▶ [Excerpt provided]
>>>
Group Exhibition at ST.ART Gallery, London, UK.
The (Actually) Attainable Art Fair celebrates emerging voices by bringing together a rich variety of practices, including painting, sculpture, photography, and ceramics. The collection is rooted in making art more approachable for new collectors while supporting artists with fair recognition.

In May 2025 I showcased work that explores the materiality of the body, examining the tactile relationship between form, surface, and embodied presence. I exhibited 18 ceramic pieces as part of a group show featuring 18 artists working across painting, sculpture, photography, and ceramics.

Located in the heart of Fitzrovia, Start Gallery is a purpose-driven space committed to showcasing emerging and established artists across diverse media. The gallery’s transparent and inclusive approach provided an ideal setting for this accessible and thoughtfully curated fair.
Photo by Kolya
Photo by Oliver
Photo by Leo
Photo by Paul
Photo by Lea
Photo by Fabrice
Below are some of the pieces featured in the show. The remaining collection is available on ST.ART gallery's website until July 2026.
Cómprese una Cabeza y Sabrá Quién es, 2024 (sold)
Stoneware clay, glaze
11.5cm x 19cm x 18cm

What if we could actually change our heads? This piece is inspired by Benito Fernández (1957), a one-act farce by Elena Garro and her theatrical response to a painful moment in her life. The scene portrays a man selling heads in La Lagunilla, a traditional public market in Mexico City, calling out: "Heads! Heads! The best in Mexico! Change your head to change your luck! New head, new year!" He offers a wide selection: Black, Spanish nobleman, Indigenous, Insurgent, Creole woman, Foreigner. Through this, Garro explores the mestizo’s struggle with identity, caught between contradictions—wanting to be only blonde, only white, rejecting Indigenous or Black heritage. Benito asks: “Do you have heads that fit me? Heads of noble lineage?” The play closes with the line: "Buy a head, and you’ll know who you are."
Judging in silence, 2025 (sold)
Stoneware clay, glaze
5cm x 12cm x 4cm

‘Judging in silence’ explores themes of judgment and inner conflict. For me, it serves as a reminder of the multiple voices that echo inside our heads, the relentless internal dialogue that shapes how we see ourselves. These are often the harshest judgments we face, the ones we impose on ourselves. We are our own toughest critics, caught in an endless cycle of scrutiny and doubt. Yet, what if we softened those voices? Perhaps the real challenge is not to silence them but to listen with compassion.
<<<
▶ [Listing]
>>>
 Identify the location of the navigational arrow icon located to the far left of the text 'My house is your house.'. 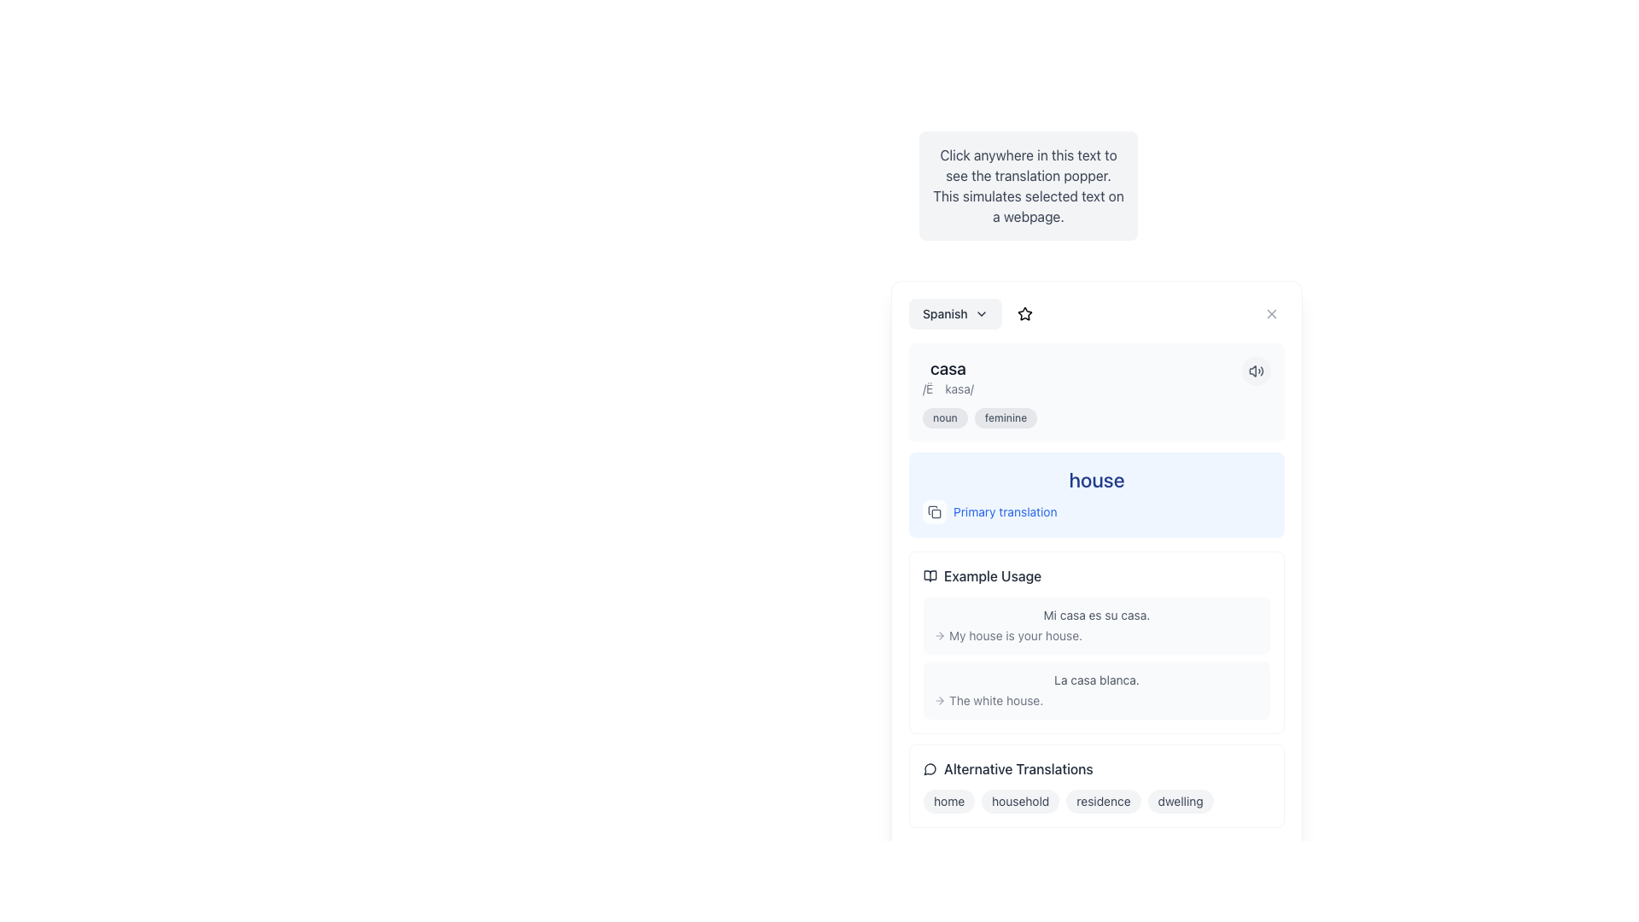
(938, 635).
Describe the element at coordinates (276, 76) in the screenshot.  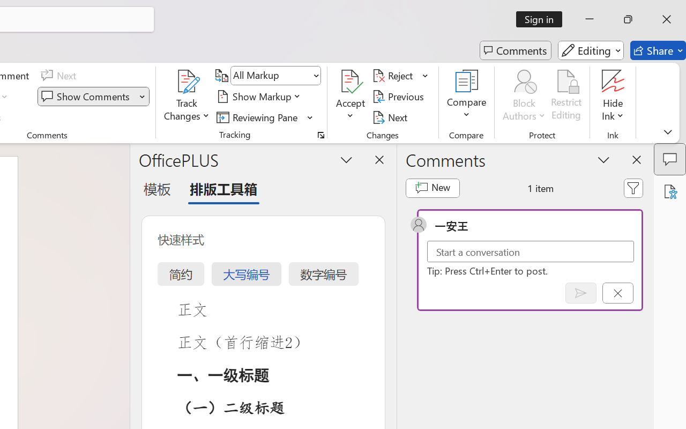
<<<
>>>
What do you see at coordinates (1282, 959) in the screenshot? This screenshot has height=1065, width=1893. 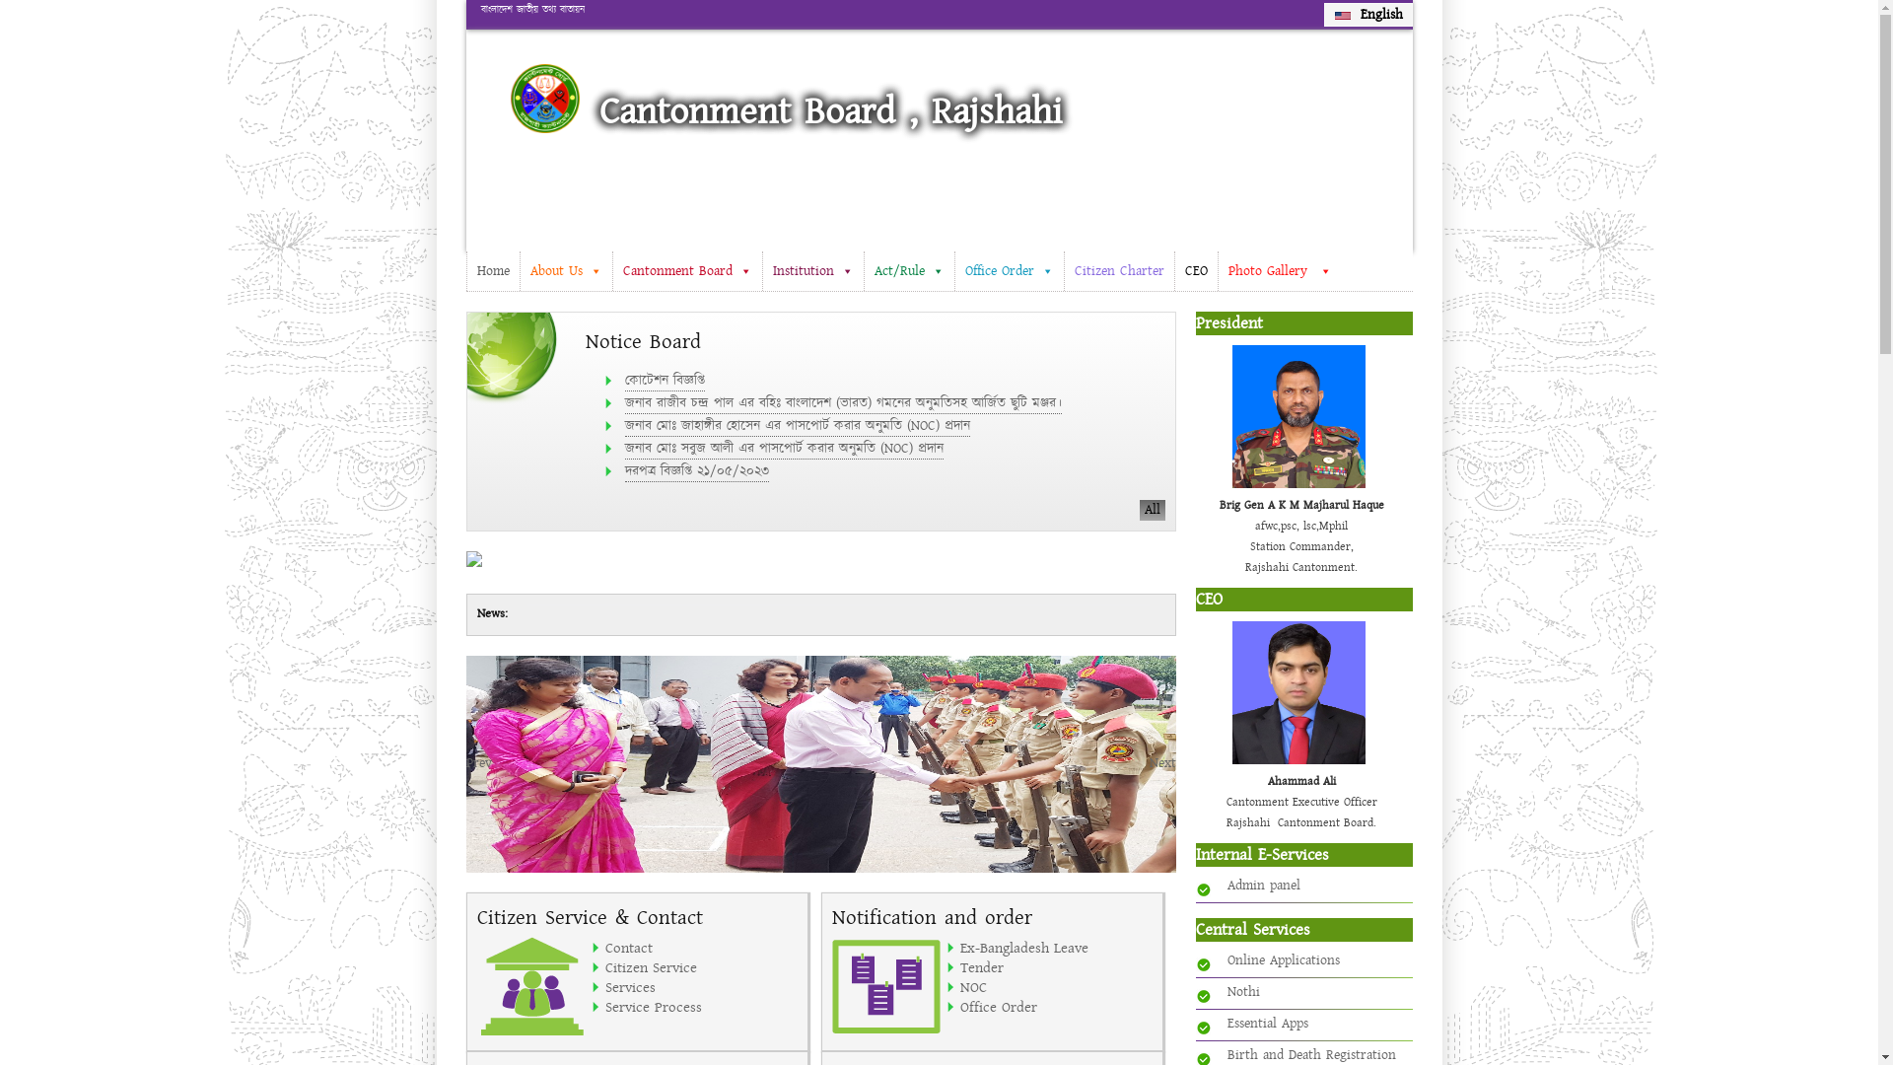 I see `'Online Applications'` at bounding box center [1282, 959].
<<<
▶ [Request] Transcribe the exhibition text between "In May 2025" and "across painting, sculpture, photography, and ceramics.", inclusive, with no changes.

▶ [Output for this exercise]
In May 2025 I showcased work that explores the materiality of the body, examining the tactile relationship between form, surface, and embodied presence. I exhibited 18 ceramic pieces as part of a group show featuring 18 artists working across painting, sculpture, photography, and ceramics.